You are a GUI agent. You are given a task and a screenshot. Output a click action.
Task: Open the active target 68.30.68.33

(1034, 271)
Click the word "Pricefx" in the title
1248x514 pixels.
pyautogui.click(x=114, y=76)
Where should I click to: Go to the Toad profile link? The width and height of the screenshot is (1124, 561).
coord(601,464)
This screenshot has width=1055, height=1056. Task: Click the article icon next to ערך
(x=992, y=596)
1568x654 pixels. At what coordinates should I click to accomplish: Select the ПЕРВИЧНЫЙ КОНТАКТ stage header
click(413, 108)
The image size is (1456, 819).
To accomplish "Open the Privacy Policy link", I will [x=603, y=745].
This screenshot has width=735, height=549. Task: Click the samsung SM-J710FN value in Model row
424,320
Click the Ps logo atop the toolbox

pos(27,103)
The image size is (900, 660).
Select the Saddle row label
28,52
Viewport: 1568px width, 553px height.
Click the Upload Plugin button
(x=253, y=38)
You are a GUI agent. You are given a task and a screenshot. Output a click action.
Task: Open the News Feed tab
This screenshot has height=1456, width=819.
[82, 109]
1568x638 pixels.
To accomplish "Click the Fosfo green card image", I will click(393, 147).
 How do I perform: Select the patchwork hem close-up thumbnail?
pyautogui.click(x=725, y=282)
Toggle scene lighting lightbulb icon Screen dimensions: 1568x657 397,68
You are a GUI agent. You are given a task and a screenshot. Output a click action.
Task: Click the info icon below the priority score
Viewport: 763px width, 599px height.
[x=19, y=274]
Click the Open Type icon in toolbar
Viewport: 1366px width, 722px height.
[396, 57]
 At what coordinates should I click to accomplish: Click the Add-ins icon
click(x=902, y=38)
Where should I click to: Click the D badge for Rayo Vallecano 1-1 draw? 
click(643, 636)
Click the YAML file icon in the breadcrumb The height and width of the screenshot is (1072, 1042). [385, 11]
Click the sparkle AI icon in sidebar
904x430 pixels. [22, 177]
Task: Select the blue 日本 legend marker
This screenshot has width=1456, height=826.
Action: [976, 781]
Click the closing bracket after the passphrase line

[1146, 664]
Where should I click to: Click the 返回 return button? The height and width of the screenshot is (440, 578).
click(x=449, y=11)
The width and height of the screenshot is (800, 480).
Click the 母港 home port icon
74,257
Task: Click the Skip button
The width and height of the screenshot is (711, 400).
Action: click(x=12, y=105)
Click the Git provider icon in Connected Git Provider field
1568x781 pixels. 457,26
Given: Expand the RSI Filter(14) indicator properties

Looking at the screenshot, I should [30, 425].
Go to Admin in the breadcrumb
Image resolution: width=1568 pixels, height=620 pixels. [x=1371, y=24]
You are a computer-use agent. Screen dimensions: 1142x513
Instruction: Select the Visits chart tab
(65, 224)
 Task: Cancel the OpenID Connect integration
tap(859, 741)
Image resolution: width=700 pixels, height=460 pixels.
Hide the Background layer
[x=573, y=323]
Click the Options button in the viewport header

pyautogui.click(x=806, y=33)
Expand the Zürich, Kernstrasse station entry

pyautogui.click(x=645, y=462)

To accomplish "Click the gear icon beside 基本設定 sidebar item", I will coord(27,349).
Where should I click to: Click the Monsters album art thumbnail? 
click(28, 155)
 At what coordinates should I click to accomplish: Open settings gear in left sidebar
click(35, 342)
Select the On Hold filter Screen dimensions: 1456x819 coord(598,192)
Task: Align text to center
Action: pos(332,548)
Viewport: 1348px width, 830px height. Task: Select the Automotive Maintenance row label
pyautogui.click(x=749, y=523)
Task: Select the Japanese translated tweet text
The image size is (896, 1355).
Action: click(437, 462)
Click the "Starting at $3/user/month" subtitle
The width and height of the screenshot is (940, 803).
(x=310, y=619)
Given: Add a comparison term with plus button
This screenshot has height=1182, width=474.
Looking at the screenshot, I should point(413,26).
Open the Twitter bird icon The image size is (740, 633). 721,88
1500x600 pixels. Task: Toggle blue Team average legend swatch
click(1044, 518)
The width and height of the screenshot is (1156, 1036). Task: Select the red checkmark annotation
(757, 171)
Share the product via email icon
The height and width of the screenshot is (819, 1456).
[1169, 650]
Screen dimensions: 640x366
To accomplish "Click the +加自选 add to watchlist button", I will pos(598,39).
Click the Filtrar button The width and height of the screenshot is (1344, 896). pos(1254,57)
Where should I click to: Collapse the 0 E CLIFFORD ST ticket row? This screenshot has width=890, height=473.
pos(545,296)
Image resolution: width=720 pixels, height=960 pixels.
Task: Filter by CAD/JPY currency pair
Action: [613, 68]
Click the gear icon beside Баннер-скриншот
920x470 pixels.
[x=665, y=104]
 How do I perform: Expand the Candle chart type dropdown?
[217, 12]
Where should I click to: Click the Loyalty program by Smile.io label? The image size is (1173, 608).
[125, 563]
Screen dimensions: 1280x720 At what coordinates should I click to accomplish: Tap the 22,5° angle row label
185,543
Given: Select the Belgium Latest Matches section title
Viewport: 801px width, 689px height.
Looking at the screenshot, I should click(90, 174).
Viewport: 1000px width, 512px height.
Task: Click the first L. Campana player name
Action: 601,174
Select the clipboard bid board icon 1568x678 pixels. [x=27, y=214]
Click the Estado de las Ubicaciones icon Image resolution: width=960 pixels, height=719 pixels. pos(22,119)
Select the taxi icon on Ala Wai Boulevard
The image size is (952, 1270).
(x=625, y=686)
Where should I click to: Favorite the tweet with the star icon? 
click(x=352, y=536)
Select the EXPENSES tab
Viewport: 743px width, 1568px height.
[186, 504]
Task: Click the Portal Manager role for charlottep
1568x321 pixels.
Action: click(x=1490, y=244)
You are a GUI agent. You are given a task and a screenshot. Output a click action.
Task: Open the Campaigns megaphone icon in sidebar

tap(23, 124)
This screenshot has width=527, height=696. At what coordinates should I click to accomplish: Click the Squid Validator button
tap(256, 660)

__What the task asks__:
Rewrite each line of the entries above as a JSON list of strings, with one string per line and blank lines left out.

__Final result__:
[
  "You are a GUI agent. You are given a task and a screenshot. Output a click action.",
  "Task: Open the active target 68.30.68.33",
  "(1034, 271)",
  "Click the word \"Pricefx\" in the title",
  "1248x514 pixels.",
  "pyautogui.click(x=114, y=76)",
  "Where should I click to: Go to the Toad profile link? The width and height of the screenshot is (1124, 561).",
  "coord(601,464)",
  "This screenshot has width=1055, height=1056. Task: Click the article icon next to ערך",
  "(x=992, y=596)",
  "1568x654 pixels. At what coordinates should I click to accomplish: Select the ПЕРВИЧНЫЙ КОНТАКТ stage header",
  "click(413, 108)",
  "The image size is (1456, 819).",
  "To accomplish \"Open the Privacy Policy link\", I will [x=603, y=745].",
  "This screenshot has width=735, height=549. Task: Click the samsung SM-J710FN value in Model row",
  "424,320",
  "Click the Ps logo atop the toolbox",
  "pos(27,103)",
  "The image size is (900, 660).",
  "Select the Saddle row label",
  "28,52",
  "Viewport: 1568px width, 553px height.",
  "Click the Upload Plugin button",
  "(x=253, y=38)",
  "You are a GUI agent. You are given a task and a screenshot. Output a click action.",
  "Task: Open the News Feed tab",
  "This screenshot has height=1456, width=819.",
  "[82, 109]",
  "1568x638 pixels.",
  "To accomplish \"Click the Fosfo green card image\", I will click(393, 147).",
  " How do I perform: Select the patchwork hem close-up thumbnail?",
  "pyautogui.click(x=725, y=282)",
  "Toggle scene lighting lightbulb icon Screen dimensions: 1568x657 397,68",
  "You are a GUI agent. You are given a task and a screenshot. Output a click action.",
  "Task: Click the info icon below the priority score",
  "Viewport: 763px width, 599px height.",
  "[x=19, y=274]",
  "Click the Open Type icon in toolbar",
  "Viewport: 1366px width, 722px height.",
  "[396, 57]",
  " At what coordinates should I click to accomplish: Click the Add-ins icon",
  "click(x=902, y=38)",
  "Where should I click to: Click the D badge for Rayo Vallecano 1-1 draw? ",
  "click(643, 636)",
  "Click the YAML file icon in the breadcrumb The height and width of the screenshot is (1072, 1042). [385, 11]",
  "Click the sparkle AI icon in sidebar",
  "904x430 pixels. [22, 177]",
  "Task: Select the blue 日本 legend marker",
  "This screenshot has width=1456, height=826.",
  "Action: [976, 781]",
  "Click the closing bracket after the passphrase line",
  "[1146, 664]",
  "Where should I click to: Click the 返回 return button? The height and width of the screenshot is (440, 578).",
  "click(x=449, y=11)",
  "The width and height of the screenshot is (800, 480).",
  "Click the 母港 home port icon",
  "74,257",
  "Task: Click the Skip button",
  "The width and height of the screenshot is (711, 400).",
  "Action: click(x=12, y=105)",
  "Click the Git provider icon in Connected Git Provider field",
  "1568x781 pixels. 457,26",
  "Given: Expand the RSI Filter(14) indicator properties",
  "Looking at the screenshot, I should [30, 425].",
  "Go to Admin in the breadcrumb",
  "Image resolution: width=1568 pixels, height=620 pixels. [x=1371, y=24]",
  "You are a computer-use agent. Screen dimensions: 1142x513",
  "Instruction: Select the Visits chart tab",
  "(65, 224)",
  " Task: Cancel the OpenID Connect integration",
  "tap(859, 741)",
  "Image resolution: width=700 pixels, height=460 pixels.",
  "Hide the Background layer",
  "[x=573, y=323]",
  "Click the Options button in the viewport header",
  "pyautogui.click(x=806, y=33)",
  "Expand the Zürich, Kernstrasse station entry",
  "pyautogui.click(x=645, y=462)",
  "To accomplish \"Click the gear icon beside 基本設定 sidebar item\", I will coord(27,349).",
  "Where should I click to: Click the Monsters album art thumbnail? ",
  "click(28, 155)",
  " At what coordinates should I click to accomplish: Open settings gear in left sidebar",
  "click(35, 342)",
  "Select the On Hold filter Screen dimensions: 1456x819 coord(598,192)",
  "Task: Align text to center",
  "Action: pos(332,548)",
  "Viewport: 1348px width, 830px height. Task: Select the Automotive Maintenance row label",
  "pyautogui.click(x=749, y=523)",
  "Task: Select the Japanese translated tweet text",
  "The image size is (896, 1355).",
  "Action: click(437, 462)",
  "Click the \"Starting at $3/user/month\" subtitle",
  "The width and height of the screenshot is (940, 803).",
  "(x=310, y=619)",
  "Given: Add a comparison term with plus button",
  "This screenshot has height=1182, width=474.",
  "Looking at the screenshot, I should point(413,26).",
  "Open the Twitter bird icon The image size is (740, 633). 721,88",
  "1500x600 pixels. Task: Toggle blue Team average legend swatch",
  "click(1044, 518)",
  "The width and height of the screenshot is (1156, 1036). Task: Select the red checkmark annotation",
  "(757, 171)",
  "Share the product via email icon",
  "The height and width of the screenshot is (819, 1456).",
  "[1169, 650]",
  "Screen dimensions: 640x366",
  "To accomplish \"Click the +加自选 add to watchlist button\", I will pos(598,39).",
  "Click the Filtrar button The width and height of the screenshot is (1344, 896). pos(1254,57)",
  "Where should I click to: Collapse the 0 E CLIFFORD ST ticket row? This screenshot has width=890, height=473.",
  "pos(545,296)",
  "Image resolution: width=720 pixels, height=960 pixels.",
  "Task: Filter by CAD/JPY currency pair",
  "Action: [613, 68]",
  "Click the gear icon beside Баннер-скриншот",
  "920x470 pixels.",
  "[x=665, y=104]",
  " How do I perform: Expand the Candle chart type dropdown?",
  "[217, 12]",
  "Where should I click to: Click the Loyalty program by Smile.io label? The image size is (1173, 608).",
  "[125, 563]",
  "Screen dimensions: 1280x720 At what coordinates should I click to accomplish: Tap the 22,5° angle row label",
  "185,543",
  "Given: Select the Belgium Latest Matches section title",
  "Viewport: 801px width, 689px height.",
  "Looking at the screenshot, I should click(90, 174).",
  "Viewport: 1000px width, 512px height.",
  "Task: Click the first L. Campana player name",
  "Action: 601,174",
  "Select the clipboard bid board icon 1568x678 pixels. [x=27, y=214]",
  "Click the Estado de las Ubicaciones icon Image resolution: width=960 pixels, height=719 pixels. pos(22,119)",
  "Select the taxi icon on Ala Wai Boulevard",
  "The image size is (952, 1270).",
  "(x=625, y=686)",
  "Where should I click to: Favorite the tweet with the star icon? ",
  "click(x=352, y=536)",
  "Select the EXPENSES tab",
  "Viewport: 743px width, 1568px height.",
  "[186, 504]",
  "Task: Click the Portal Manager role for charlottep",
  "1568x321 pixels.",
  "Action: click(x=1490, y=244)",
  "You are a GUI agent. You are given a task and a screenshot. Output a click action.",
  "Task: Open the Campaigns megaphone icon in sidebar",
  "tap(23, 124)",
  "This screenshot has width=527, height=696. At what coordinates should I click to accomplish: Click the Squid Validator button",
  "tap(256, 660)"
]